REQUIREMENT ->
The reply must consist of the entire listing, reproduced exactly.

=== Section Start ===

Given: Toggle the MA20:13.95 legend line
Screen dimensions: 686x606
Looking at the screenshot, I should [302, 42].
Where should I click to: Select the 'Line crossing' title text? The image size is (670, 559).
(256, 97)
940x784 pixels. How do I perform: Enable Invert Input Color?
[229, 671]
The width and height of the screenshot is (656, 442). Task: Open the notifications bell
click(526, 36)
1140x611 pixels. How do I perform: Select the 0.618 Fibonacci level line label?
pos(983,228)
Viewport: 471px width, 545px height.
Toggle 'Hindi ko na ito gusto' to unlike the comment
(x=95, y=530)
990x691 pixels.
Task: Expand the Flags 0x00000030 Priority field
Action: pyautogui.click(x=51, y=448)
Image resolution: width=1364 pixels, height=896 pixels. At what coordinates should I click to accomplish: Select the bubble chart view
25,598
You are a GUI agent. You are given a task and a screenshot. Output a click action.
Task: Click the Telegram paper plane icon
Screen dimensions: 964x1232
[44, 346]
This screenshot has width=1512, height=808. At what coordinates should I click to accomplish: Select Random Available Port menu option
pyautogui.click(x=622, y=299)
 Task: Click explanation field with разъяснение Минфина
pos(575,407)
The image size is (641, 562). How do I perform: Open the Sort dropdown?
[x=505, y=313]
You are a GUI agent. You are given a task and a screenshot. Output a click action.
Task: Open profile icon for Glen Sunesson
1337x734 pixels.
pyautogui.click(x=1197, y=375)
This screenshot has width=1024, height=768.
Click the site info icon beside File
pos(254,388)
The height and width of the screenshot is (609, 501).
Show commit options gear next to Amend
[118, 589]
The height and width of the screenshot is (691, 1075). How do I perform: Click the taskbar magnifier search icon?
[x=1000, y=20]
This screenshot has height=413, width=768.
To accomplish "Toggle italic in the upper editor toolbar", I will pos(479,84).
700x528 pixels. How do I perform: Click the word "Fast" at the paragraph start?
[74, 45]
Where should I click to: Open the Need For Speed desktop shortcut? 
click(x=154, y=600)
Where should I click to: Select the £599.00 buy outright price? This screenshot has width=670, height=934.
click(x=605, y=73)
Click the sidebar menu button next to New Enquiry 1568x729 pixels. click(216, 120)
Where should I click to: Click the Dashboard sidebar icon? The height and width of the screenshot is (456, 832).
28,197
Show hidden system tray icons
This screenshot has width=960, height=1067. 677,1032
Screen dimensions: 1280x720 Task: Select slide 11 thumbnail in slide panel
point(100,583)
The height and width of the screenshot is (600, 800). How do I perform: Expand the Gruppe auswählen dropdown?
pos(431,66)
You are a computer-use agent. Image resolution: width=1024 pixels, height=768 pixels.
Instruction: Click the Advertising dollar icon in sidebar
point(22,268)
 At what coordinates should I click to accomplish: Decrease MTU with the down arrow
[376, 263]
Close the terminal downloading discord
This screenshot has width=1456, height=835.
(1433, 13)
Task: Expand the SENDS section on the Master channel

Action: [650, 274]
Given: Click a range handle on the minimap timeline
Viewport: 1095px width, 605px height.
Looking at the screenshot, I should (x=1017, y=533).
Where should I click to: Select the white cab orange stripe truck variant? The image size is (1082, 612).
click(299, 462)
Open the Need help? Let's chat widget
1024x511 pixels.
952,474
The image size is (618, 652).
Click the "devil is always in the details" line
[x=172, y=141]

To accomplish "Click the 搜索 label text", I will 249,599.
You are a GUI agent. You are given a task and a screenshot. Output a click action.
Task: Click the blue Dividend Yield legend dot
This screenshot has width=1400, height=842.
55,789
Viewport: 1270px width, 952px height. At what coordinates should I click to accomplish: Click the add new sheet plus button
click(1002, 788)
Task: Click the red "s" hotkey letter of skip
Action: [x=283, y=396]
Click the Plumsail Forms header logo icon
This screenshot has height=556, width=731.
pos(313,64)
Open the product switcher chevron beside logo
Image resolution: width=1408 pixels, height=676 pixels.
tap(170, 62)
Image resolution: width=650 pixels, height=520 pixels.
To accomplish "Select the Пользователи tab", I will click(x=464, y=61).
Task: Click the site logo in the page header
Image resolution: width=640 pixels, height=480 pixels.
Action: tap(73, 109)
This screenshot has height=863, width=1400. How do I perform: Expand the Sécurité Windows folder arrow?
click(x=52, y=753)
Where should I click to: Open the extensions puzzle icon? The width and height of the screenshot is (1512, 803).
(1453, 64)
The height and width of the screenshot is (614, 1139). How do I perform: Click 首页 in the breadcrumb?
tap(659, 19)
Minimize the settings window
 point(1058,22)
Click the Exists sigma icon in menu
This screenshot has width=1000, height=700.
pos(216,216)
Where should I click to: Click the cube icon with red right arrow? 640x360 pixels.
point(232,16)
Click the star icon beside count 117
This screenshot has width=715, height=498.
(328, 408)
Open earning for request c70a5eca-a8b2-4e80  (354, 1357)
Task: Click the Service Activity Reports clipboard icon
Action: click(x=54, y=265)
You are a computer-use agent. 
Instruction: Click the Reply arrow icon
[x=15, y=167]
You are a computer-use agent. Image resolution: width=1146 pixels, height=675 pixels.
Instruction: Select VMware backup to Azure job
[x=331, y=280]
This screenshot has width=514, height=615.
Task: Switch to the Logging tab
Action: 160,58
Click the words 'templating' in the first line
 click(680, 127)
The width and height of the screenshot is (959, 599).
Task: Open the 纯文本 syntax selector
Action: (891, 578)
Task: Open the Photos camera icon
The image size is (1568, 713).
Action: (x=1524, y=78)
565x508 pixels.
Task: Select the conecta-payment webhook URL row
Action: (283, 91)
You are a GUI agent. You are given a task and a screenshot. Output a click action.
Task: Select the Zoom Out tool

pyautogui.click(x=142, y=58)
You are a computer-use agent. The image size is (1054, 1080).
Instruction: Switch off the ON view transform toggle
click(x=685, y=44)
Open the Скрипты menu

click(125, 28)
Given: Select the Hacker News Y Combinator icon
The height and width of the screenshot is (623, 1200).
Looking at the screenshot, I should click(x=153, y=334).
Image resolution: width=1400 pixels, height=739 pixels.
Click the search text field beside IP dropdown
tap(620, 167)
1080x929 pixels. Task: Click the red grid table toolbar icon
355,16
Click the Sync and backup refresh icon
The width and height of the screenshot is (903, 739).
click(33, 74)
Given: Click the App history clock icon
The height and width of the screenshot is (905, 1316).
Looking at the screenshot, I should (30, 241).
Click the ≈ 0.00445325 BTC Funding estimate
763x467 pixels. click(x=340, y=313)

=== Section End ===

ANSWER TO THE PROBLEM ->
Given: Toggle the MA20:13.95 legend line
Screen dimensions: 686x606
Looking at the screenshot, I should [302, 42].
Where should I click to: Select the 'Line crossing' title text? The image size is (670, 559).
(256, 97)
940x784 pixels. How do I perform: Enable Invert Input Color?
[229, 671]
The width and height of the screenshot is (656, 442). Task: Open the notifications bell
click(526, 36)
1140x611 pixels. How do I perform: Select the 0.618 Fibonacci level line label?
pos(983,228)
Viewport: 471px width, 545px height.
Toggle 'Hindi ko na ito gusto' to unlike the comment
(x=95, y=530)
990x691 pixels.
Task: Expand the Flags 0x00000030 Priority field
Action: pyautogui.click(x=51, y=448)
Image resolution: width=1364 pixels, height=896 pixels. At what coordinates should I click to accomplish: Select the bubble chart view
25,598
You are a GUI agent. You are given a task and a screenshot. Output a click action.
Task: Click the Telegram paper plane icon
Screen dimensions: 964x1232
[44, 346]
This screenshot has width=1512, height=808. At what coordinates should I click to accomplish: Select Random Available Port menu option
pyautogui.click(x=622, y=299)
 Task: Click explanation field with разъяснение Минфина
pos(575,407)
The image size is (641, 562). How do I perform: Open the Sort dropdown?
[x=505, y=313]
You are a GUI agent. You are given a task and a screenshot. Output a click action.
Task: Open profile icon for Glen Sunesson
1337x734 pixels.
pyautogui.click(x=1197, y=375)
This screenshot has width=1024, height=768.
Click the site info icon beside File
pos(254,388)
The height and width of the screenshot is (609, 501).
Show commit options gear next to Amend
[118, 589]
The height and width of the screenshot is (691, 1075). How do I perform: Click the taskbar magnifier search icon?
[x=1000, y=20]
This screenshot has height=413, width=768.
To accomplish "Toggle italic in the upper editor toolbar", I will pos(479,84).
700x528 pixels. How do I perform: Click the word "Fast" at the paragraph start?
[74, 45]
Where should I click to: Open the Need For Speed desktop shortcut? 
click(x=154, y=600)
Where should I click to: Select the £599.00 buy outright price? This screenshot has width=670, height=934.
click(x=605, y=73)
Click the sidebar menu button next to New Enquiry 1568x729 pixels. click(216, 120)
Where should I click to: Click the Dashboard sidebar icon? The height and width of the screenshot is (456, 832).
28,197
Show hidden system tray icons
This screenshot has width=960, height=1067. 677,1032
Screen dimensions: 1280x720 Task: Select slide 11 thumbnail in slide panel
point(100,583)
The height and width of the screenshot is (600, 800). How do I perform: Expand the Gruppe auswählen dropdown?
pos(431,66)
You are a computer-use agent. Image resolution: width=1024 pixels, height=768 pixels.
Instruction: Click the Advertising dollar icon in sidebar
point(22,268)
 At what coordinates should I click to accomplish: Decrease MTU with the down arrow
[376, 263]
Close the terminal downloading discord
This screenshot has width=1456, height=835.
(1433, 13)
Task: Expand the SENDS section on the Master channel

Action: [650, 274]
Given: Click a range handle on the minimap timeline
Viewport: 1095px width, 605px height.
Looking at the screenshot, I should (x=1017, y=533).
Where should I click to: Select the white cab orange stripe truck variant? The image size is (1082, 612).
click(299, 462)
Open the Need help? Let's chat widget
1024x511 pixels.
952,474
The image size is (618, 652).
Click the "devil is always in the details" line
[x=172, y=141]

To accomplish "Click the 搜索 label text", I will 249,599.
You are a GUI agent. You are given a task and a screenshot. Output a click action.
Task: Click the blue Dividend Yield legend dot
This screenshot has width=1400, height=842.
55,789
Viewport: 1270px width, 952px height. At what coordinates should I click to accomplish: Click the add new sheet plus button
click(1002, 788)
Task: Click the red "s" hotkey letter of skip
Action: [x=283, y=396]
Click the Plumsail Forms header logo icon
This screenshot has height=556, width=731.
pos(313,64)
Open the product switcher chevron beside logo
Image resolution: width=1408 pixels, height=676 pixels.
tap(170, 62)
Image resolution: width=650 pixels, height=520 pixels.
To accomplish "Select the Пользователи tab", I will click(x=464, y=61).
Task: Click the site logo in the page header
Image resolution: width=640 pixels, height=480 pixels.
Action: tap(73, 109)
This screenshot has height=863, width=1400. How do I perform: Expand the Sécurité Windows folder arrow?
click(x=52, y=753)
Where should I click to: Open the extensions puzzle icon? The width and height of the screenshot is (1512, 803).
(1453, 64)
The height and width of the screenshot is (614, 1139). How do I perform: Click 首页 in the breadcrumb?
tap(659, 19)
Minimize the settings window
 point(1058,22)
Click the Exists sigma icon in menu
This screenshot has width=1000, height=700.
pos(216,216)
Where should I click to: Click the cube icon with red right arrow? 640x360 pixels.
point(232,16)
Click the star icon beside count 117
This screenshot has width=715, height=498.
(328, 408)
Open earning for request c70a5eca-a8b2-4e80  (354, 1357)
Task: Click the Service Activity Reports clipboard icon
Action: click(x=54, y=265)
You are a computer-use agent. 
Instruction: Click the Reply arrow icon
[x=15, y=167]
You are a computer-use agent. Image resolution: width=1146 pixels, height=675 pixels.
Instruction: Select VMware backup to Azure job
[x=331, y=280]
This screenshot has width=514, height=615.
Task: Switch to the Logging tab
Action: 160,58
Click the words 'templating' in the first line
 click(680, 127)
The width and height of the screenshot is (959, 599).
Task: Open the 纯文本 syntax selector
Action: (891, 578)
Task: Open the Photos camera icon
The image size is (1568, 713).
Action: (x=1524, y=78)
565x508 pixels.
Task: Select the conecta-payment webhook URL row
Action: (283, 91)
You are a GUI agent. You are given a task and a screenshot. Output a click action.
Task: Select the Zoom Out tool

pyautogui.click(x=142, y=58)
You are a computer-use agent. The image size is (1054, 1080).
Instruction: Switch off the ON view transform toggle
click(x=685, y=44)
Open the Скрипты menu

click(125, 28)
Given: Select the Hacker News Y Combinator icon
The height and width of the screenshot is (623, 1200).
Looking at the screenshot, I should click(x=153, y=334).
Image resolution: width=1400 pixels, height=739 pixels.
Click the search text field beside IP dropdown
tap(620, 167)
1080x929 pixels. Task: Click the red grid table toolbar icon
355,16
Click the Sync and backup refresh icon
The width and height of the screenshot is (903, 739).
click(33, 74)
Given: Click the App history clock icon
The height and width of the screenshot is (905, 1316).
Looking at the screenshot, I should (30, 241).
Click the ≈ 0.00445325 BTC Funding estimate
763x467 pixels. click(x=340, y=313)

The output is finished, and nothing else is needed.